In this regard, they commented on the previous article by Machado et al,2 who described a fully laparoscopic ALPPS operation. At first laparoscopy, the procedure featured 3 steps: resection of the tumor on the left lateral sector, full mobilization of the right liver, ligature of the right portal vein, and in situ split. The authors reported to have benefited greatly from the presence of only few avascular adhesions at the formal hepatectomy stage.
In the above-mentioned article, Schelotto and Gondolesi1 rightly noted that laparoscopic hepatectomy is associated with several advantages over open surgery, essentially due to reduced complication rates and shortened hospitalization time. We agree with the authors’ proposal to opt for a laparoscopic approach in selected patients. However, although the authors suggest to perform only the second passage of the ALPPS procedure by laparoscopy, we do believe that in this rapidly maturing field, increasingly solid evidence suggests to push over the limits.1–3 In this regard, several aspects should be taken into consideration.

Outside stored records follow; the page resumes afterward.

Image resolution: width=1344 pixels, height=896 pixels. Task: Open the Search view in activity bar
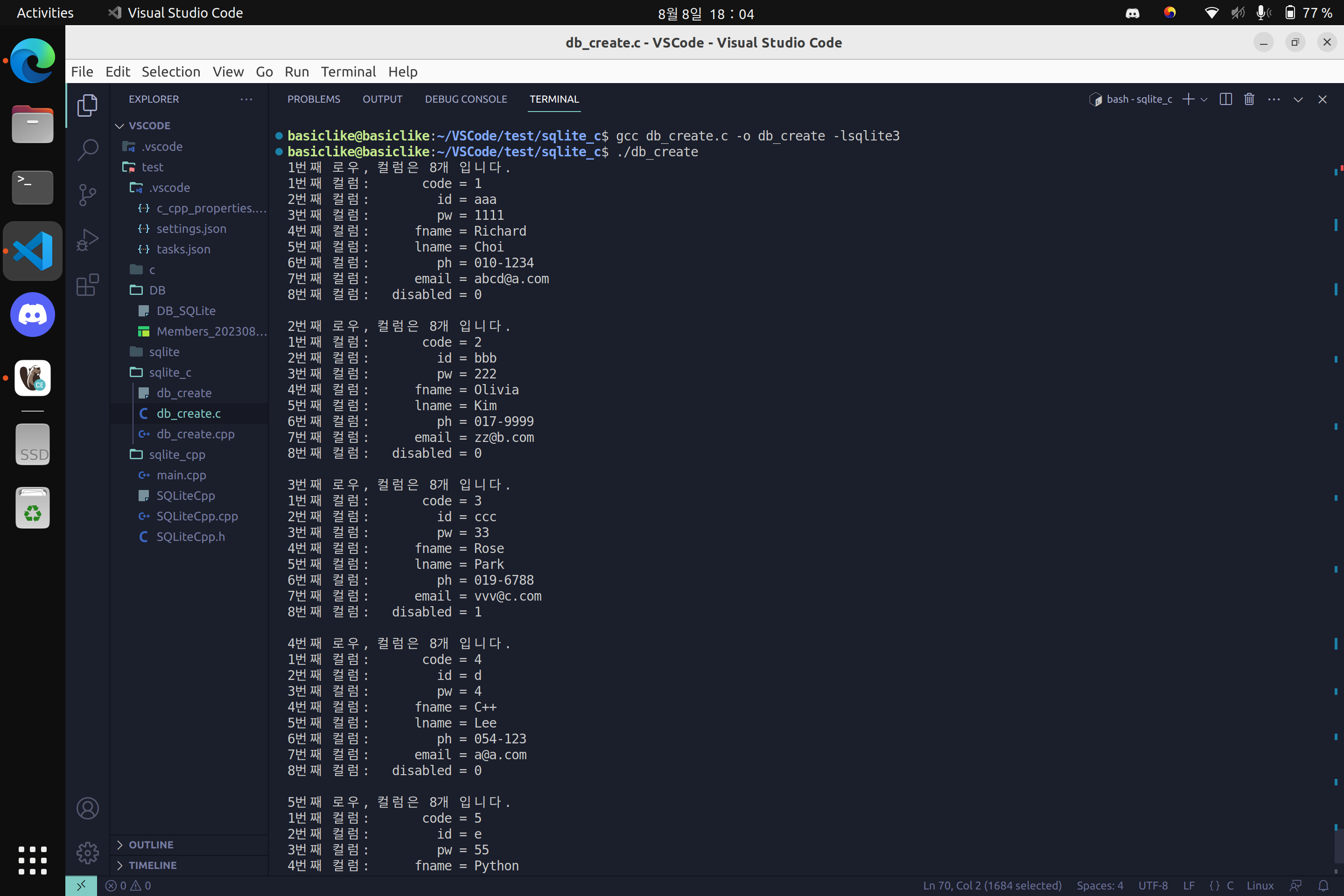[x=87, y=150]
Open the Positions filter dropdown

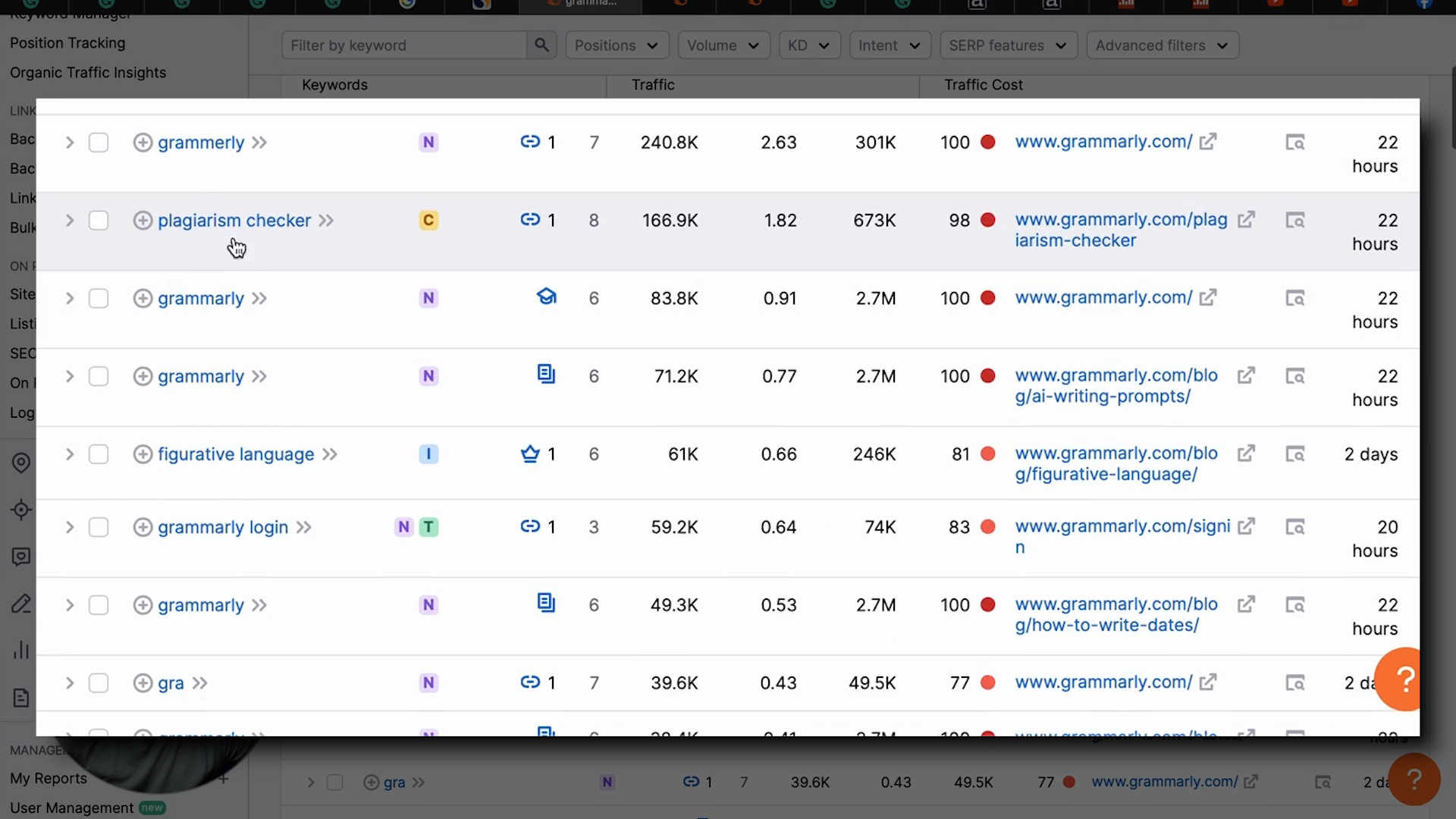tap(617, 46)
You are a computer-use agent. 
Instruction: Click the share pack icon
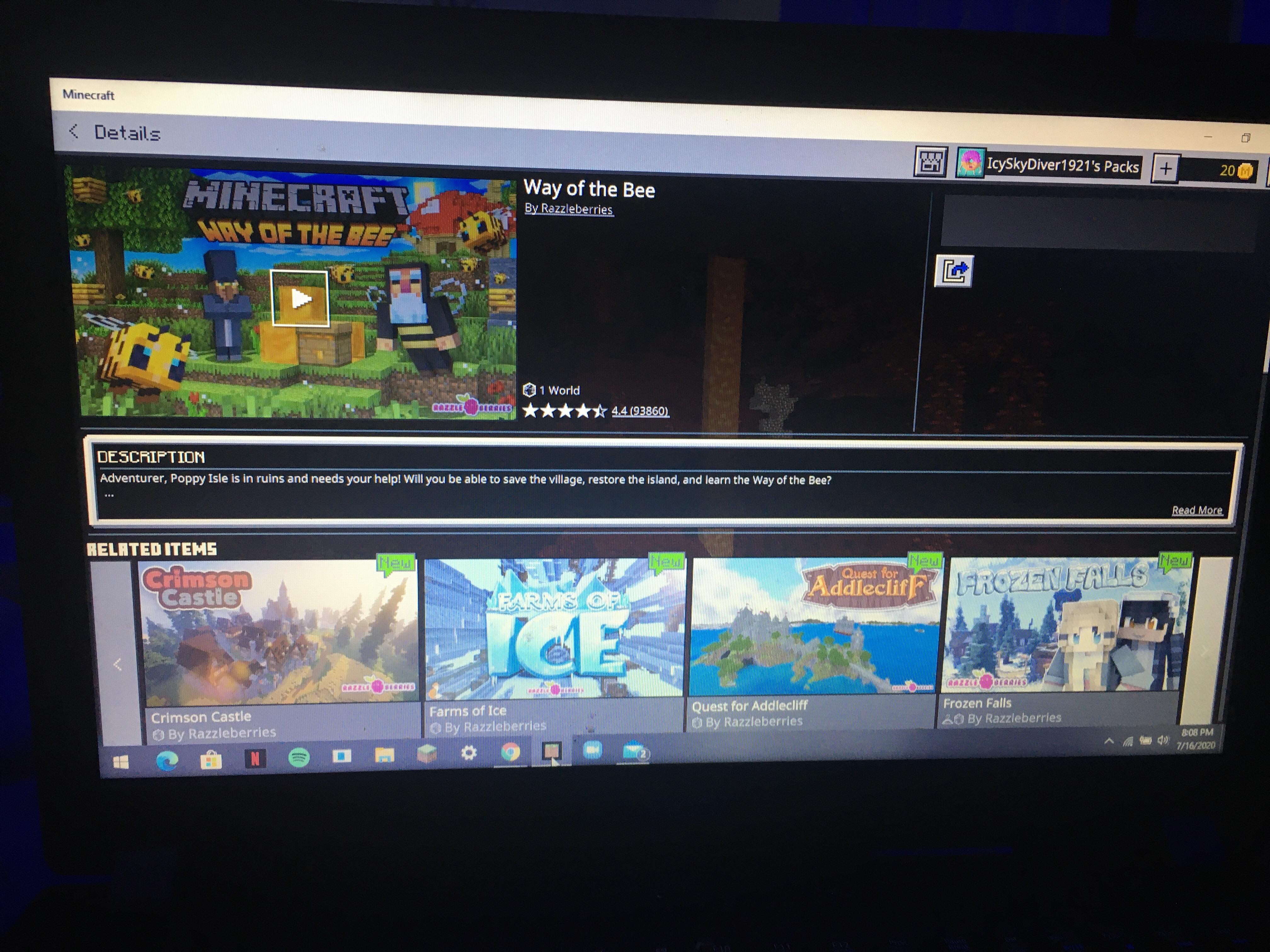click(954, 270)
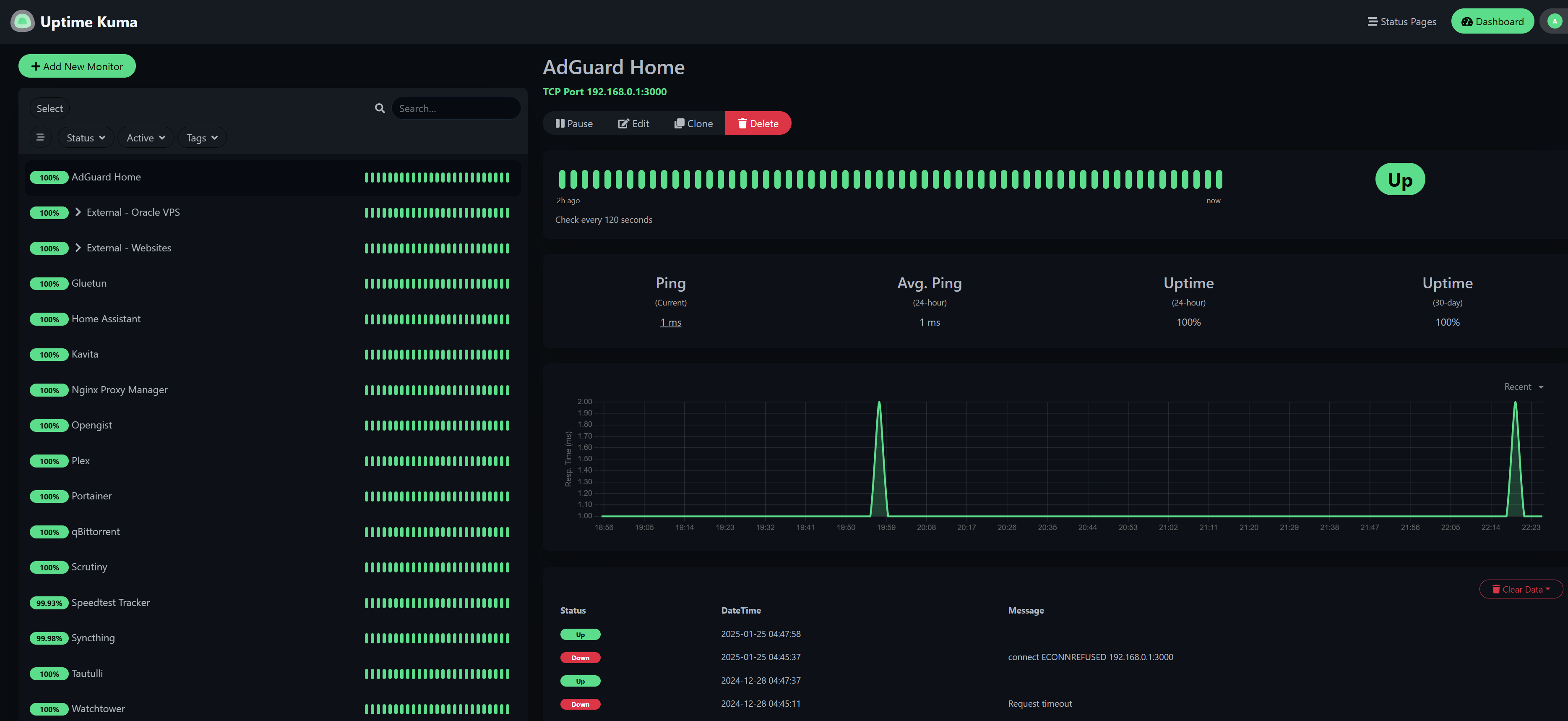Viewport: 1568px width, 721px height.
Task: Open the Tags filter menu
Action: point(201,137)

Two parts of the first ALPPS step (wedge left liver resection and right portal vein ligation) have been previously described in laparoscopy for 2-stage resections.4
The ALPPS procedure using the anterior approach make the splitting of the 2 hemilivers easier and facilitates exposure and control of intraparenchimal hepatic veins and bile ducts.5 Totally laparoscopic right hepatectomy carried out by initial hilar dissection and ligation of vascular inflow followed by division of the hepatic parenchyma using an anterior approach has been successfully described in over 60 patients.6
Further, because the commercialization of robotics systems, robot-assisted surgery is now being used for even the most complex minimally invasive surgeries.7–9 Several issues unique to conventional laparoscopic techniques have been partially addressed by the robot that permits 3D imaging and optimal intraoperative ultrasound assessment,10 increases the range of motion within the abdomen, and enhances surgical dexterity, affording excellent control of fine dissection maneuvers such as those required to perform complex hilar dissections, or bilioenteric reconstructions.7
To conclude, we are convinced that robotics represents a valuable option to widen the application of minimally invasive surgery even to highly demanding surgeries, such as the ALPPS procedure. The available data from the literature now suggest that robotic-system can be safely employed to carry out the resection of the tumor on the left lateral sector, the right portal vein ligation, and in situ split in a minimally invasive manner.1–3,6 Completion of surgery can be next achieved by robot-assisted or conventional laparoscopy, as suggested by Schelotto and Gondolesi.1 Actually, the use of a fully minimally invasive procedure would potentially result in decreased complication rates,1 thus shortening postoperative recovery after each stage of the procedure. Accordingly, it can also be of help in respecting the optimal timing to perform the second step of the procedure.